The first is that the conceptual layer of a microVM monitor is exceedingly thin. A working VMM is KVM_RUN inside a switch statement on the exit reason. virtio is a sixteen-byte descriptor format, two queue indices in shared memory, and a doorbell. A snapshot is sixteen or so KVM_GET_* ioctls, an mmap, and a list of model-specific registers one remembered to enumerate. I had expected a body of arcane knowledge; what I found was a short catalogue of contracts, each of which, once named, was not difficult to honour.
What makes Firecracker — or any production microVM monitor — is, I can now report with some confidence, not the microVM. It is everything that surrounds the microVM: the jailer that wraps the VMM in a seccomp profile and a chroot and a cgroup and writes down exactly what system calls the VMM process itself is permitted to make; the REST API that drives the control plane in a form the orchestrator expects; the CPU-template system that pins guest-visible CPUID leaves across host generations so that a fleet of Lambda workers can be live-migrated without the guests noticing they have moved from one generation of silicon to another; the rate limiters on I/O and network; the metrics; the careful accommodation of every CVE that has ever emerged from the KVM stack. The interesting part of a production microVM monitor is not the microVM. It is the production. mini-firecracker stops where the concept has been demonstrated, which is precisely where the easy part ends.
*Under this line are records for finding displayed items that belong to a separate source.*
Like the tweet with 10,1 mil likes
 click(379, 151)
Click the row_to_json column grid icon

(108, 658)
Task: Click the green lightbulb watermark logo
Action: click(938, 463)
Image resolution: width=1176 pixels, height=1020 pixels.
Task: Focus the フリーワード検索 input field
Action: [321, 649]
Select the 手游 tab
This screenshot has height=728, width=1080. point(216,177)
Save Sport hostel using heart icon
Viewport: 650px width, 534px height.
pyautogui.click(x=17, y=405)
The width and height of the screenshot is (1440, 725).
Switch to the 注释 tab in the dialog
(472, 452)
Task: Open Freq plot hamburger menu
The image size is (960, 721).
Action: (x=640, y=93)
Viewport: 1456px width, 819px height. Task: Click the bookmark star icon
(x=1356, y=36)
The second is what one gets out of building small versions of things one admires. Reading Firecracker’s upstream Rust is, on its own merits, pleasant; it is a clean codebase and one learns from it. But having built a smaller one has the curious effect of making the larger one legible in a way that reading it alone does not produce. I can now open firecracker/src/vmm/src/persist.rs and recognise, in the ordering of its calls, the shape of the triple-fault I encountered at midnight and its MSR-shaped remedy. The small version is not a replacement for the large one; it is a reader’s aid to it.
An Honest List of Absences
A small-minded completeness suggests it is worth recording, for any reader tempted to extend the project or mistake it for a production tool, the places where it declines to do what a production tool would. In rough order of how painful their absence is likely to be:
Snapshot-while-idle does not fire. The pause flag is examined at the next KVM_RUN boundary, and a HLT-ed guest stays in the kernel until an interrupt rouses it; the standard remedy is KVM_SET_SIGNAL_MASK paired with a tgkill at the vCPU’s OS thread.
Restore copies the memory from disk into a fresh mmap. The Lambda-grade trick is mmap(MAP_PRIVATE, fd) of the snapshot file itself — the first guest write copy-on-writes the affected page, every unread page stays on disk, and a 512 MiB restore drops from the high hundreds of milliseconds to something in the low single digits.
No ACPI table emitter exists, so the firecracker-CI 6.1 kernel remains off-limits. The 5.10 kernel is pinned in the testdata.
No jailer, no REST API, no PCI, no GPU, no live migration. mini-firecracker stays small enough to read, which is the entire point.
The next thing on this axis I should like to build is a common bench harness — runc, runsc, mini-fc, and real Firecracker on the same host, on the same workloads, with the same instrumentation — now that I have spent a few weeks with each. The numbers, having been sat with, are likely to be more interesting to read.
The code is at github.com/mtclinton/mini-firecracker. Its sibling on the gVisor axis remains github.com/mtclinton/mini-sentry, and the earlier writeups of that project are linked at the top of this one.